* About this task:
What you write should match, word for word, the lines from the one containing "[Google Play] (82, 2549)" through the end of the data, with no pictures.

* Dataset excerpts:
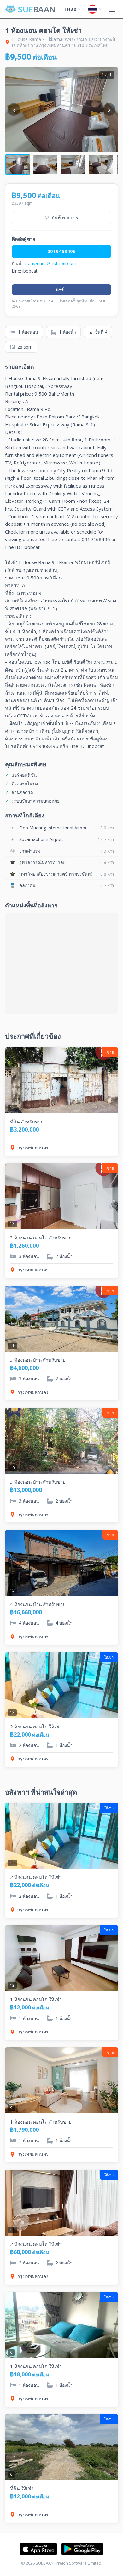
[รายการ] (112, 9)
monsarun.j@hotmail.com (50, 263)
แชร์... (61, 289)
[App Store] (38, 2549)
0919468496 (61, 251)
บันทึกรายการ (61, 217)
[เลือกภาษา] (95, 9)
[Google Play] (82, 2549)
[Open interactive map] (61, 963)
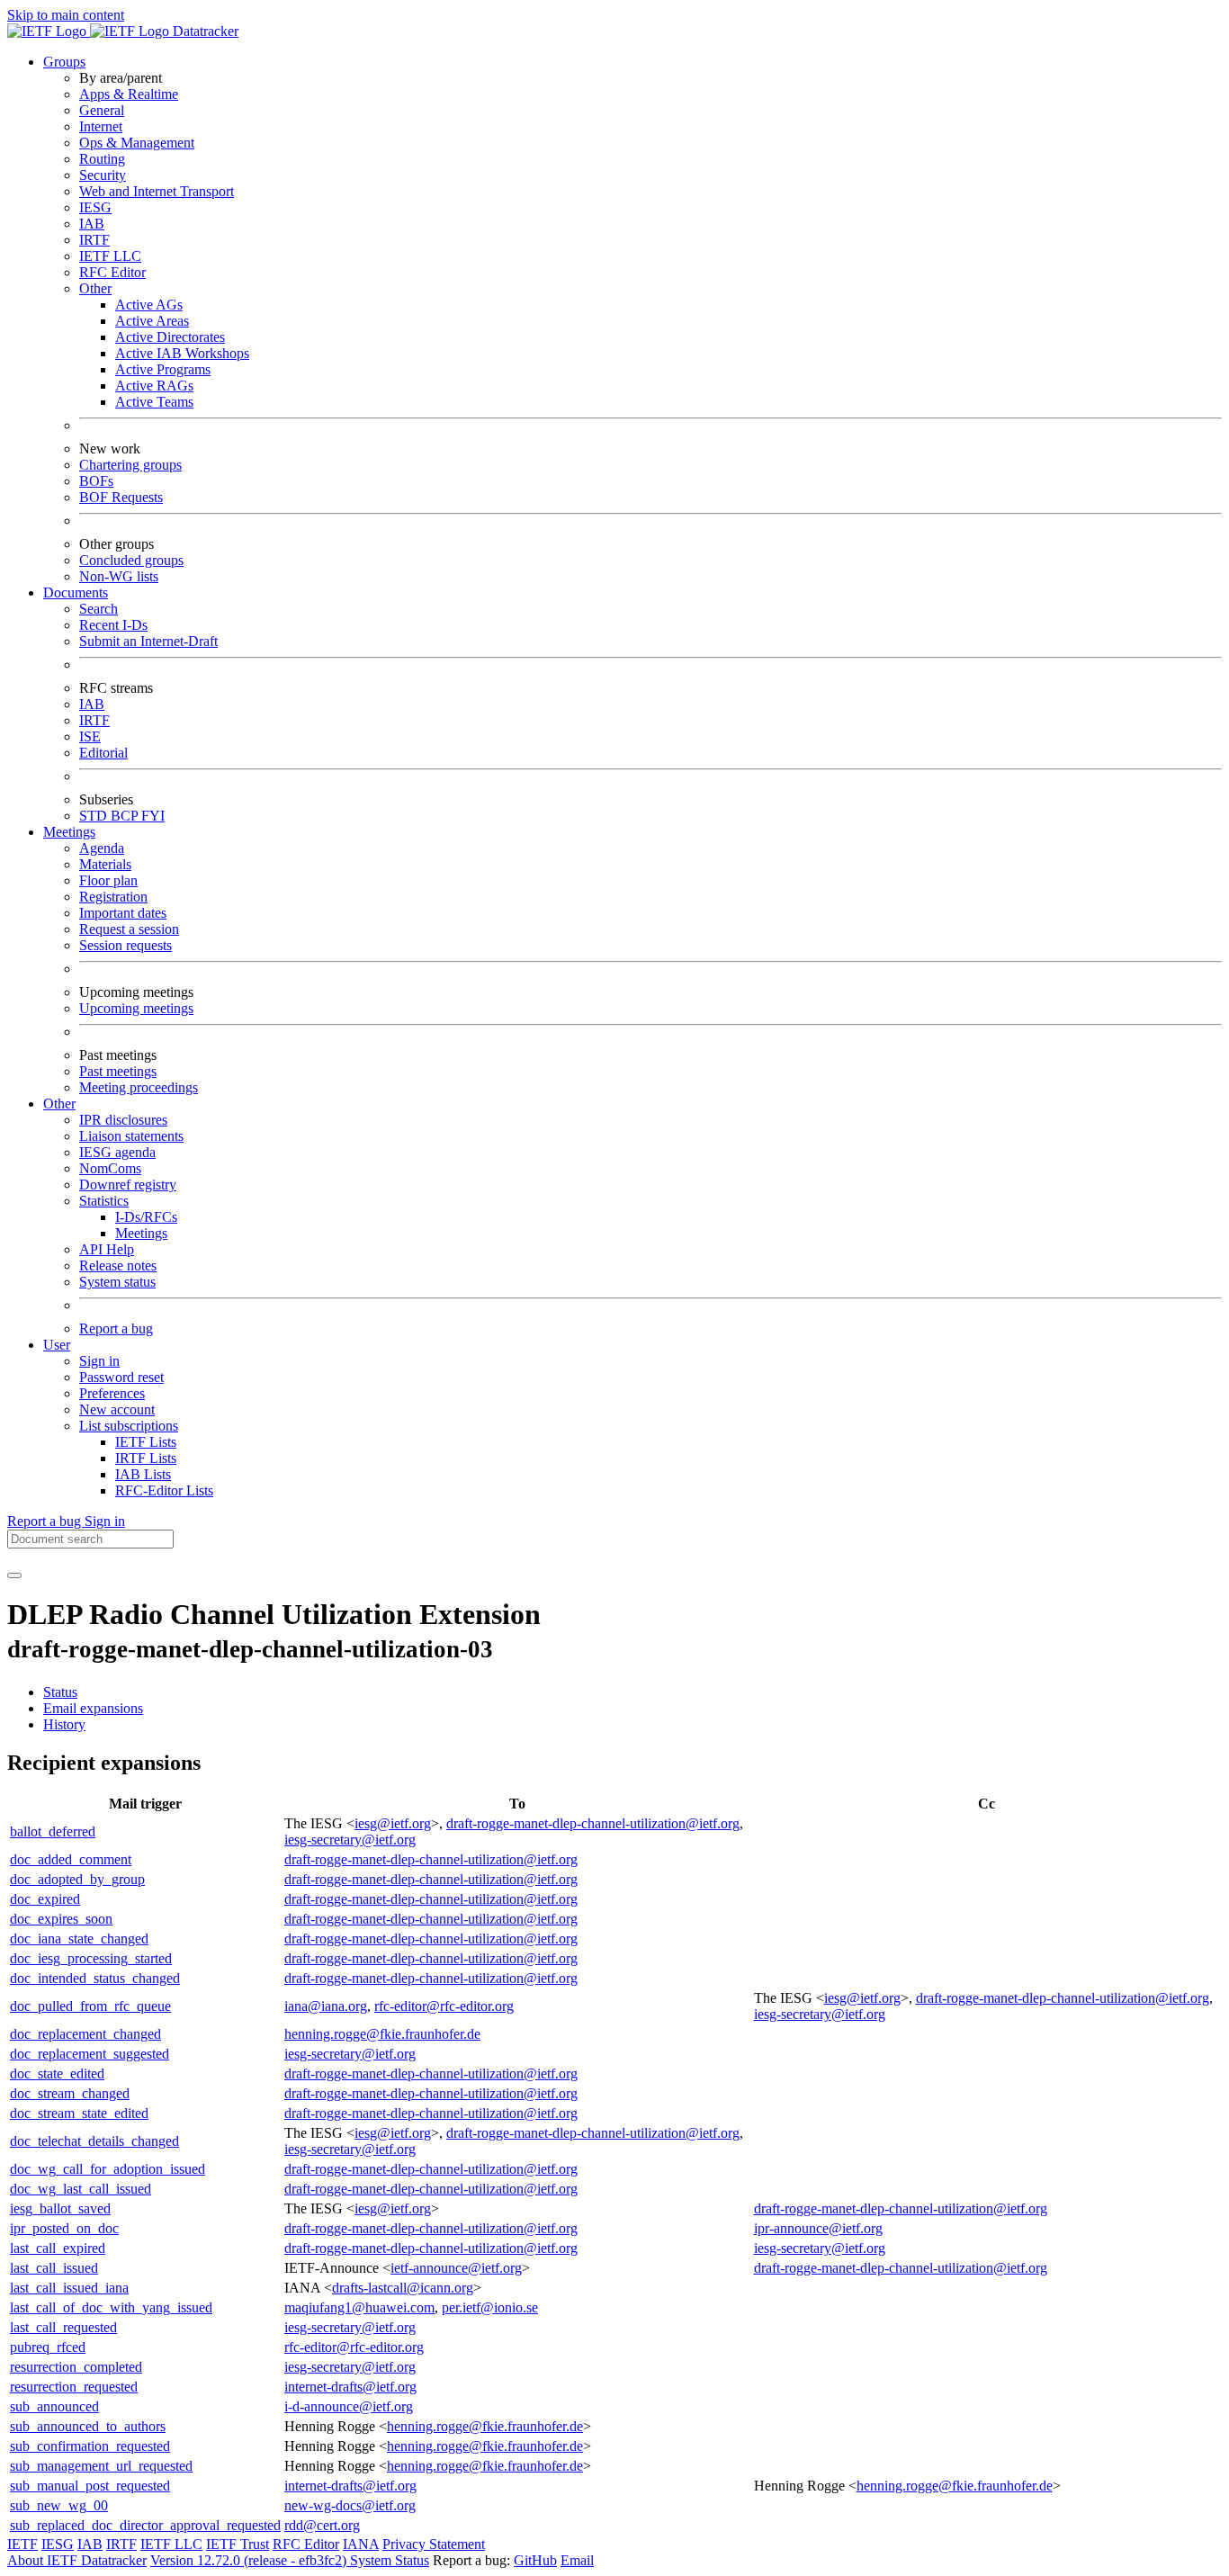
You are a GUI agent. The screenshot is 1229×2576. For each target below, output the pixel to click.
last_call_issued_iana (69, 2287)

* Task output:
[Google Play] (82, 2549)
[Open interactive map] (61, 963)
You are a GUI agent. The screenshot is 1229×2576. For each target below, output the pixel to click.
last_call_issued_iana (69, 2287)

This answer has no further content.